Made by Hill for her MFA thesis. Hill's career as an avant-garde animator was tragically cut short when she was murdered in 2007 at the age of 36, a crime that remains unsolved.
Tropes:
- Amazing Technicolor Wildlife: The chickens are so blue, they look more like bluebirds.
- The Blank: The cat that hatches the eggs doesn't have a visible face, although it does have a tongue which it uses to lick the eggs.
- Cradle-to-Grave Character: The life cycle of a chicken is shown, from hatching to death and flying off into the clouds.
- Deranged Animation:
- The thought balloons of a chicken turn into rain clouds, which rain down nests. The nests then eject chicken eggs, which fly, until they land again, and are nurtured into hatching by a cat. Similarly surreal animation is found throughout.

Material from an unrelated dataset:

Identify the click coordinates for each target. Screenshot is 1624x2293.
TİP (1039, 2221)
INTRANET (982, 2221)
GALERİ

- The sequence in the middle which represents the chickens' adulthood (which can only really be called that as it takes place in-between their chick stage and their death) is difficult even to describe, with a strange shape that looks like a fish skeleton, a jagged horizontal line that resembles an electrocardiogram, falling feathers, beaks and eggshells, rain, and a teapot.
- Interspecies Friendship: The eggs are nurtured and hatched by—a cat.
- Line Boil: Plenty in this hand-drawn animated short.
- Mime and Music-Only Cartoon: There is no music and very little sound, save for the whirring of the projector and the clucking of chickens.
- Title Drop: One of the verses of Hill's poem.They should be looked after
For how to peck
And scratch and crow
After what is good - What Happened to the Mouse?: The cat is never seen again after it hatches the chicken eggs.
- Winged Soul Flies Off at Death: The end of the short has the chickens exiting their tomb and flying off to heaven. (Chickens, of course, cannot fly.)